Collapsed disc in the back — causes, symptoms and treatments

A collapsed disc in the back is when a spinal disc loses height and is a condition that becomes more common for people over the age of 50. As part of the natural aging of the spine, the discs that support the vertebrae begin to weaken and shrink, as well as losing height and shape.

For many people, the changes in disc shape and height do not always cause symptoms, with pain and other problems typically being the result of nerve compression by displaced disc material. Specific symptoms from a collapsed disc include pain, muscle weakness and limited mobility both in the back and into the extremities. Understanding what this condition is and how it is caused can help you have a conversation with your physician about the treatment options available to you.

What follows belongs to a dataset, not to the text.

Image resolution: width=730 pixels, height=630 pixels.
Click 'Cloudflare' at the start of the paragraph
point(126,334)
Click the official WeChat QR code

What is a collapsed disc and how is it caused?

A disc in the spine is responsible for supporting and cushioning the vertebrae, acting as a shock absorber so the vertebrae do not touch each other when the spine bends and twists.

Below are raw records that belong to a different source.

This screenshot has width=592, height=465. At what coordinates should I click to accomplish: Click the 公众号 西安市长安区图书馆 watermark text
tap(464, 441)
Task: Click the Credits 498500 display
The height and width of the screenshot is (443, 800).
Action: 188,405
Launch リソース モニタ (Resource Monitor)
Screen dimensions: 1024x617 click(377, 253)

Because the lower back is meant to support so much of the body’s weight, the discs in the back are especially susceptible to collapsing or bulging. Over years of pressure from the vertebrae with every movement, the elasticity in the disc’s outer layer can begin to wear down. This elasticity is what holds the disc in the proper shape and height, giving the spine and surrounding vertebrae support to bend and move. When the elasticity gives way, the disc can begin to lose height, resulting in a collapsed disc.

Symptoms of a collapsed disc in the back

Symptoms from a collapsed disc occur if a nearby nerve is pressed by displaced disc material or by vertebrae that are closer together due to loss of disc height. These symptoms may include:

  • Localized pain
  • Pain that radiates the length of a nerve, potentially into the extremities
  • Weakness
  • Tingling
  • Numbness

Treatment options for a collapsed disc

Conservative nonsurgical treatments are usually effective in managing the symptoms caused by a compressed nerve. Typical conservative treatments prescribed by doctors include physical therapy, pain medication, hot/cold therapy, exercise, massage and a variety of other therapies. These treatments aim to reduce the pressure from the spine on the pinched nerve and increase circulation to the damaged disc so your body can begin the healing process.

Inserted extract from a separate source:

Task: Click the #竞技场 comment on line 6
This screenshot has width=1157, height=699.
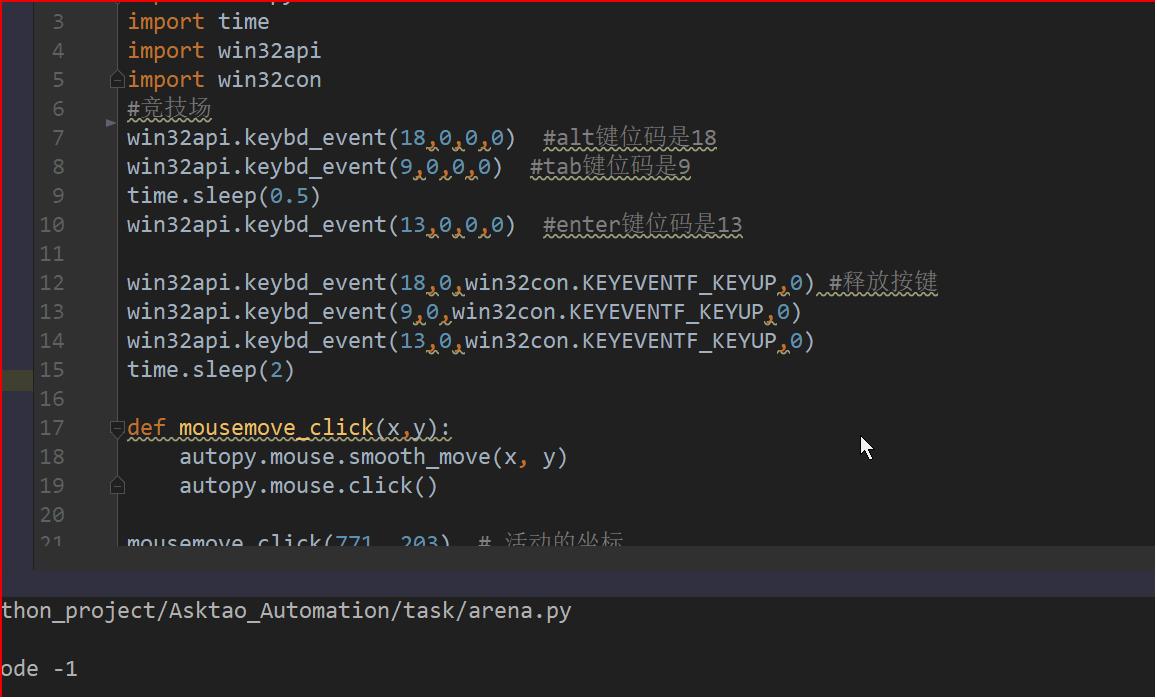Action: pos(167,108)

However, if conservative treatments do not bring you the pain relief you are expecting, contact Laser Spine Institute to learn more about the minimally invasive spine surgery at our state-of-the-art facilities. Spine surgery can be an overwhelming thought, but the procedures at Laser Spine Institute are intended to relieve some of that stress by offering patients a safer and effective alternative to traditional open back surgery.^

If you’d like to learn more, reach out to the team at Laser Spine Institute today to request a no-cost review of your MRI or CT scan* to find out if you are a potential candidate for one of our procedures.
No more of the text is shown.